Lights, camera ... sequins and disco balls.
Glow sticks, pebbles and marshmallows.
I have been introduced to the primary school disco - a completely foreign concept for a child of the '70s.
In the day, I remember school dances being in a fully-lit country hall, with a muted sound-system. If there was even a sound system. More likely it was one of the teachers on the guitar singing Kumbaya and the wildest it ever got was the Hokey Tokey.
The attire was fancy dress and the prevailing theme was one of wholesomeness.
Glitter balls and pelvic thrusts didn't come into it until at least intermediate.
But times have moved on and so has the school "dance".
The school hall was fair shaking as Miss Five handed over her ticket and stepped inside.
For the first 15 minutes of the hour-long event she stuck to my side, covering her ears against the throbbing bass.
"It's too loud," she complained, as a bevy of teenyboppers bust their moves around her.
Mesmerised by the light-dappled, ceiling she tried to take it all in.
She had probably imagined something more Wiggles than Saturday Night Fever - and to be honest, so had I.
To break the ice we went to the canteen and bought a little "finger light" and a bag of pebbles. Perhaps a bit of food colouring would get her going?
Whether it was that, or she had just warmed up, but soon after she found her groove.
Her finger in the air like John Travolta, she started thrashing around wildly and didn't stop for the next 45 minutes.
Meanwhile, one of her little girlfriends was trailing a boy in their class who, oblivious to her affections, headed off in the opposite direction without giving her a second glance.

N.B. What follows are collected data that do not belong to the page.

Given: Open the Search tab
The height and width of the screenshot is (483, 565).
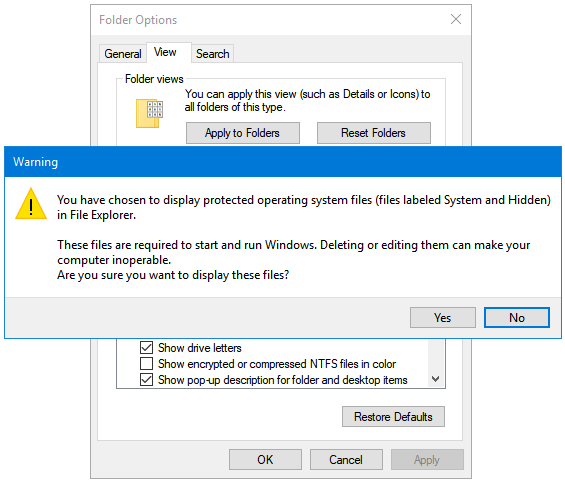Looking at the screenshot, I should 213,54.
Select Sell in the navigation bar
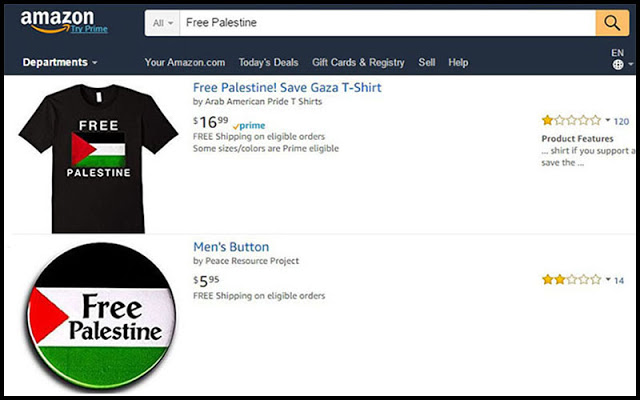 [x=427, y=62]
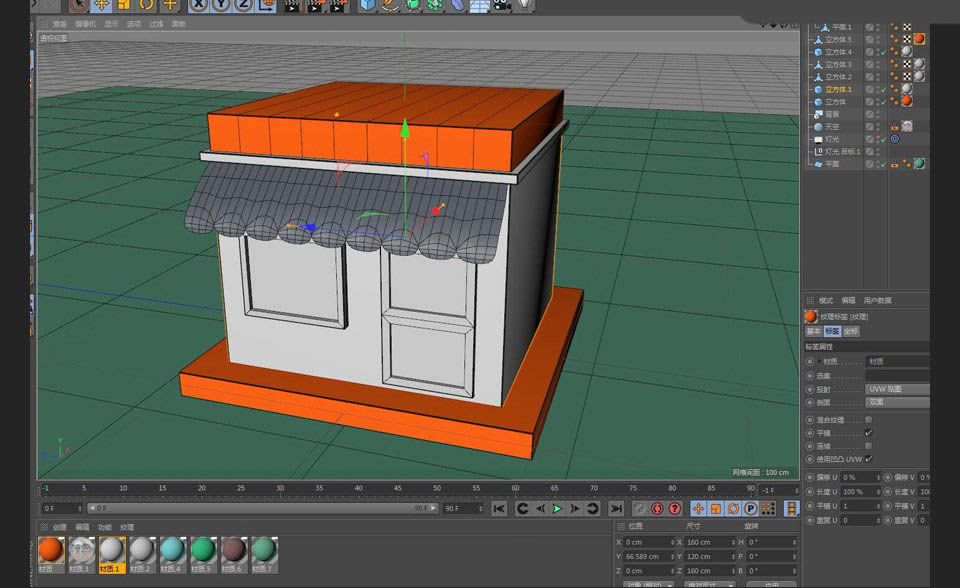This screenshot has height=588, width=960.
Task: Toggle the X axis lock
Action: tap(199, 4)
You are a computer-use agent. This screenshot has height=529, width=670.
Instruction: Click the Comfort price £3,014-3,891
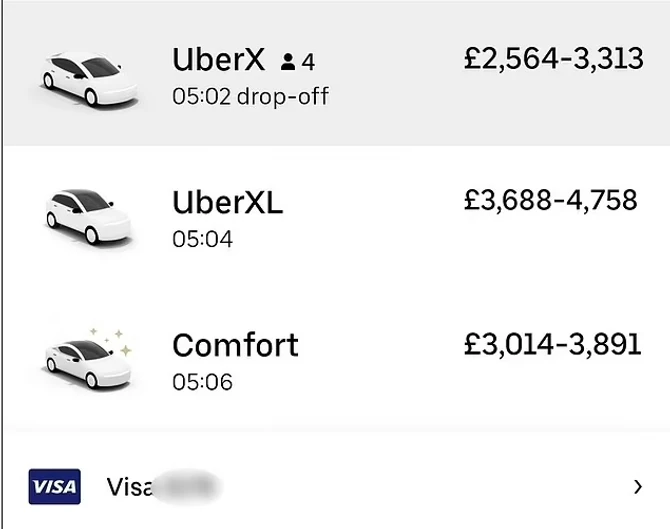pyautogui.click(x=552, y=345)
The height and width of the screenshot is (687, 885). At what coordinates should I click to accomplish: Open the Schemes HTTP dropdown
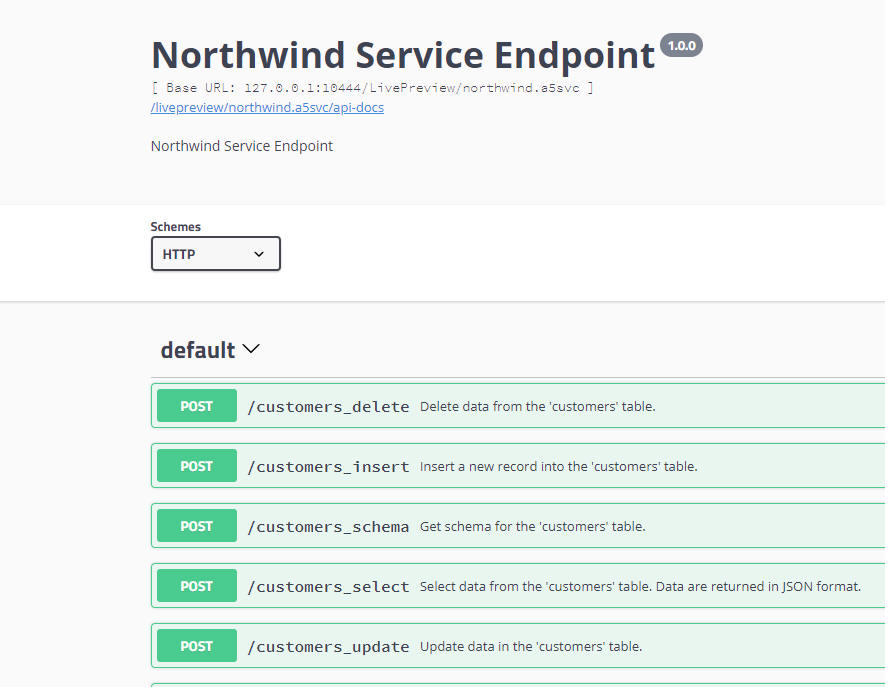216,253
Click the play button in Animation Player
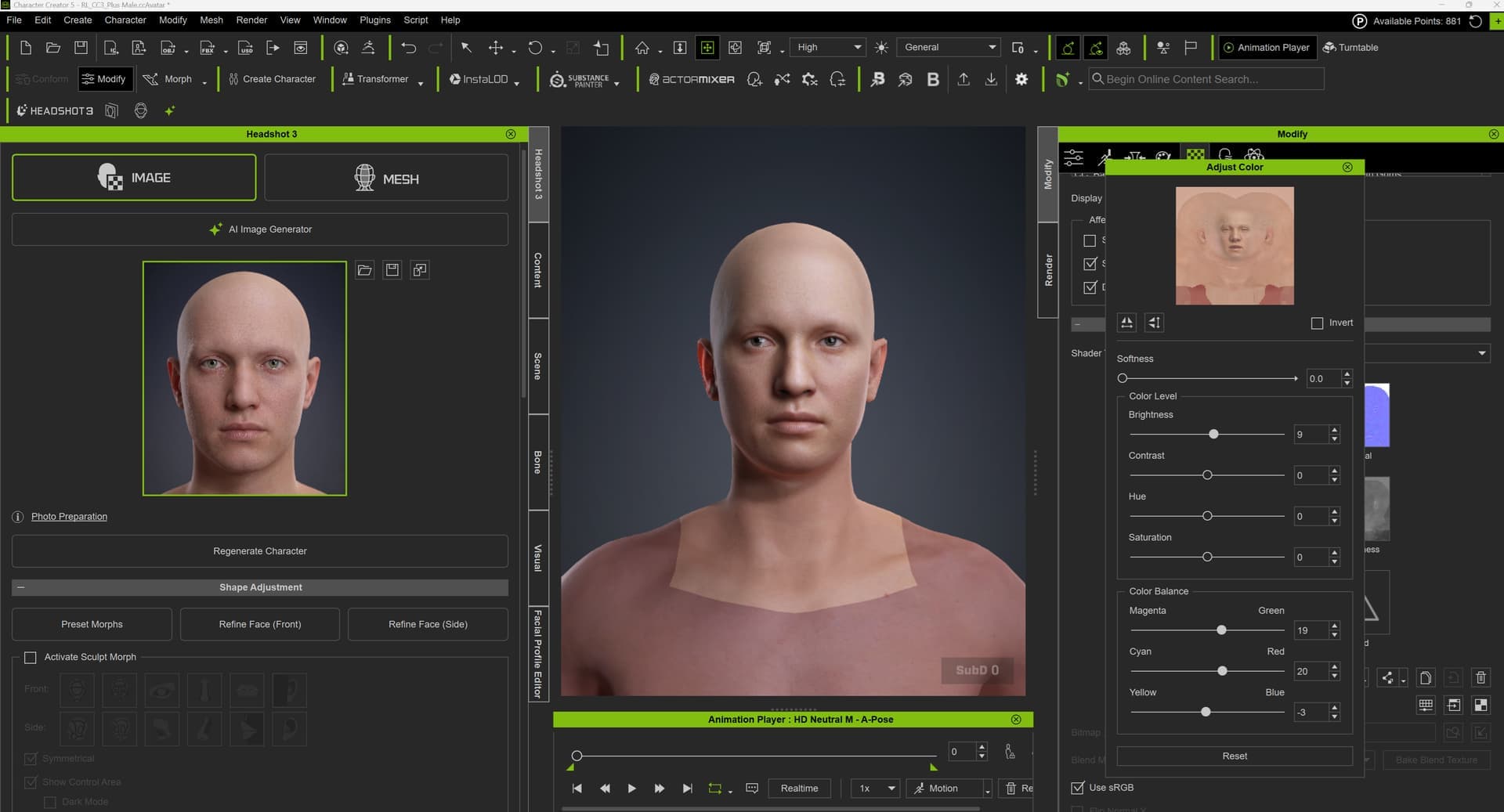Screen dimensions: 1504x812 [x=631, y=789]
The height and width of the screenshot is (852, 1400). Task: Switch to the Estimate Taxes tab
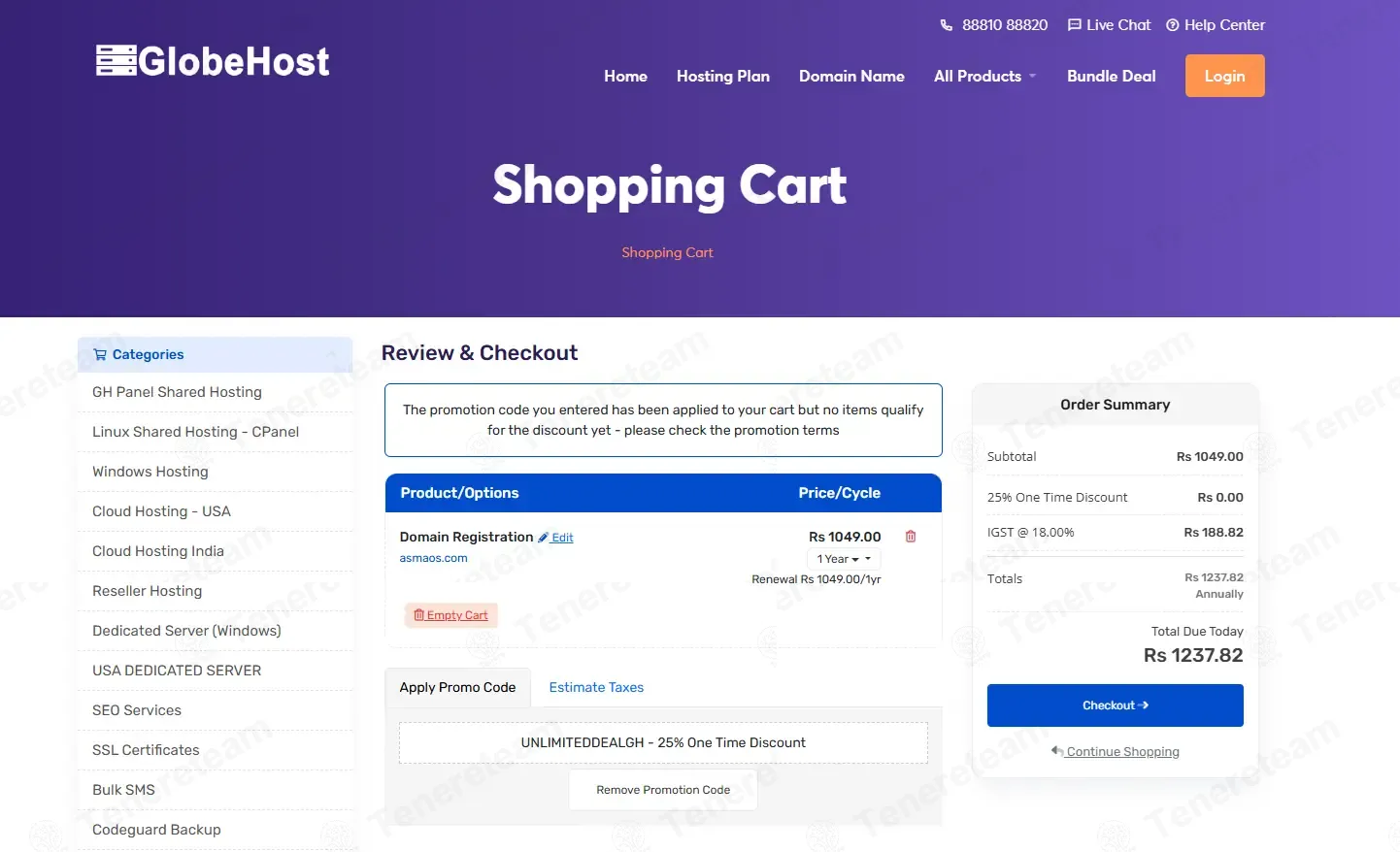[596, 687]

And the "cool girls" took centre stage, with moves I wouldn't have expected them to know for at least another 10 years.
The sole song I recognised was Y.M.C.A. but the only ones doing alphabetical moves were the teachers.
I desperately wanted to show the kids how it was done but I had no intention of making myself more conspicuous than Willy Wonka in a room full of Oompa-Loompas.
No, it takes more confidence and talent than I have to work a dance floor dominated by waist-high wannabes.
If only I had smuggled some vodka in the Barbie bottle.
When, by popular demand, the final song vibrated through the speakers, I exchanged bewildered looks with the parents around me.
None of us recognised it.
Welcome to the new generation.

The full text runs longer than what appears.